SDR sales data for SaaS
The Bridge Group is a SaaS sales consulting firm that we hold in very high regard. They release outstanding sales data which can be found at their site, bridgegroupinc.com. We recently reviewed their “Sales Development Metrics and Compensation research Report” which compiles data from 434 executives at SaaS companies with median revenue of $24mm and median ACV of $28k. It’s well worth the read, and below I summarize some of the big take-aways.
Reporting. 65% of SDR’s report to the head of sales as opposed to marketing. However, “a point worth mentioning is that inbound teams are roughly twice as likely to report to Marketing as blended or outbound groups.”
2:1. There are generally 2 outbound SDRs for every 1 inbound SDR.
The quality of meeting. 37% of companies task their SDRs with setting introductory meetings, 31% are tasked with setting semi-qualified meetings, and 32% must set fully qualified opportunities. “As a rule of thumb, you should deploy an introductory meeting charter when the market for your product is immature and/or when your Account Executives are suffering from “empty calendar syndrome.” If your sales team is screaming for more “at-bats,” then break glass and set meetings. Conversion rates, qualification criteria, and cost per meeting all go out the window when AEs calendars are anemic. On the other extreme, if your AEs are drowning in pipeline, then a fully qualified opportunity charter is appropriate to ensure each new opportunity has been vetted for qualification.”

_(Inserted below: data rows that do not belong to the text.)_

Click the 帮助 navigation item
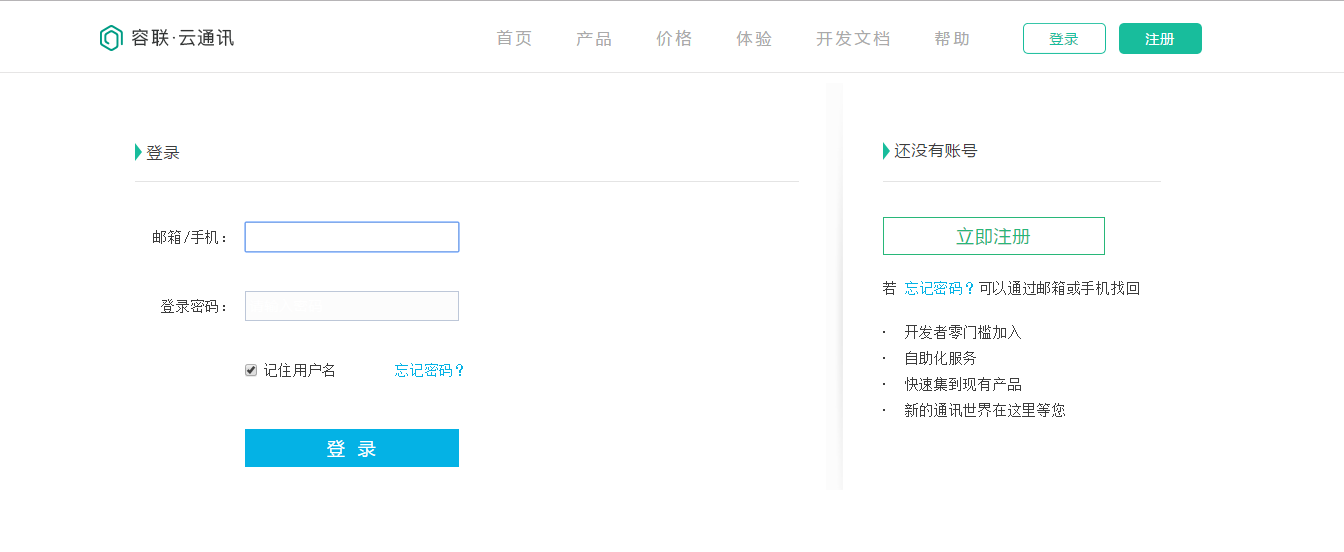The height and width of the screenshot is (552, 1344). pos(952,39)
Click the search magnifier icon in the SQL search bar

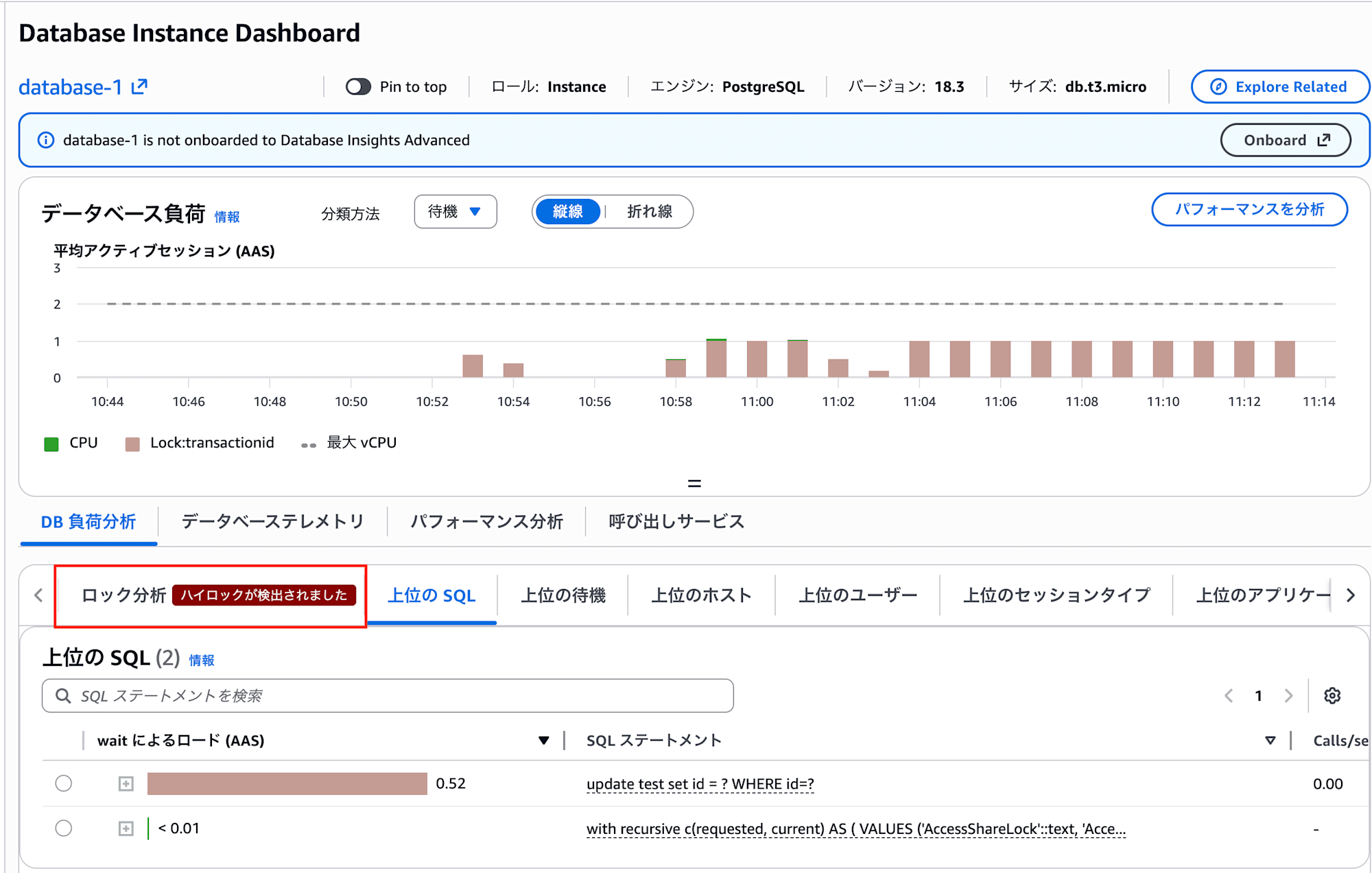click(63, 695)
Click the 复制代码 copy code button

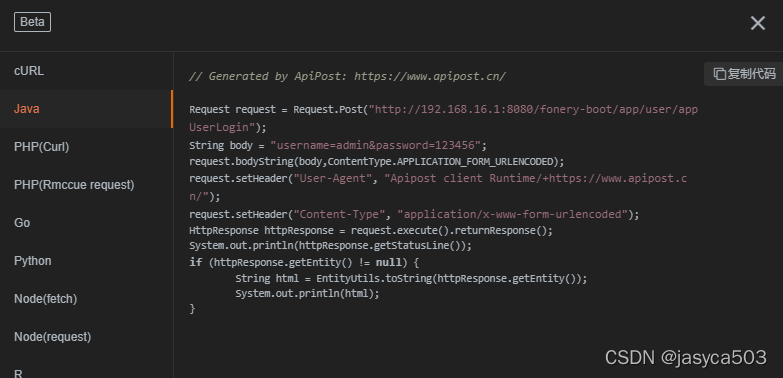(744, 74)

The ratio. The average is 2.6 AE’s for every 1 SDR. Higher growth, smaller companies may experience a tighter ratio.
Locations. 48% of companies have reps in different geographies.
Experience at hire. SDR’s hired today have only 1.4 years of experience. In 2010 it was 2.5 years.
Ramp time and tenure. The average ramp time is 3.2 months and the average rep lasts 1.5 years. That means you have about 15 months of productivity. Interestingly, “Companies hiring the least experienced reps experience significantly lower average tenure. This point is critical and needs to be baked into your overall strategy.”
Promotions. 69% of companies have a path for an SDR to become an AE. 57% use step promotions. “For those respondents with an SDR-to-AE promotion path, reps spend an average of 16 months in the SDR role prior to promotion.”
Attrition is high. “Total attrition averages 39%, with involuntary attrition making up nearly two-thirds of that. Companies with revenue below $20M experience significantly higher attrition than larger companies.”
SDR salaries. SDR’s total comp is $75k of which $48k is base salary. “On average, “high-growth” companies pay slightly higher OTEs ($80K).” Additionally, “There is a strong impulse to equate quality with closed business. This often translates to paying the bulk of incentive compensation for SDR-sourced wins. From a management perspective, this is couched in terms of “driving alignment with the business.” From a rep perspective, this often feels like “screwing me for things
outside my control.” We believe that you shouldn’t tie more than 20% of incentive compensation to “opportunities won.” If you have a complex sale with cycles running 120+ days, don’t tie any incentive comp to wins.”
Quotas. “quota for an Outbound SDR with an ASP of $200K+ went as low as 2 opportunities per month. While quota for an Inbound SaaS SDR with an ASP of less than $5K went as high as 60.” For setting introductory meetings, the average is 21. For fully qualified opportunities, the average is 15. On average, 68% of SDRs achieve or beat quota. The median pipeline generated is $2.7mm.
Dials per day. The average is 45 dials per day leading to 5.1 quality conversations per day. SDRs make 9.1 attempts per prospect. Companies spend about $371 per month on technology tools for each SDR, with an average of 4 technology tools used.
Rep to leader ratio. The number of SDRs reporting to a manager is 7.4 on average. The leader comp is $127k on average.
The full report is well worth the read and has charts and graphs for every metric. Again visit bridgegroupinc.com to get it.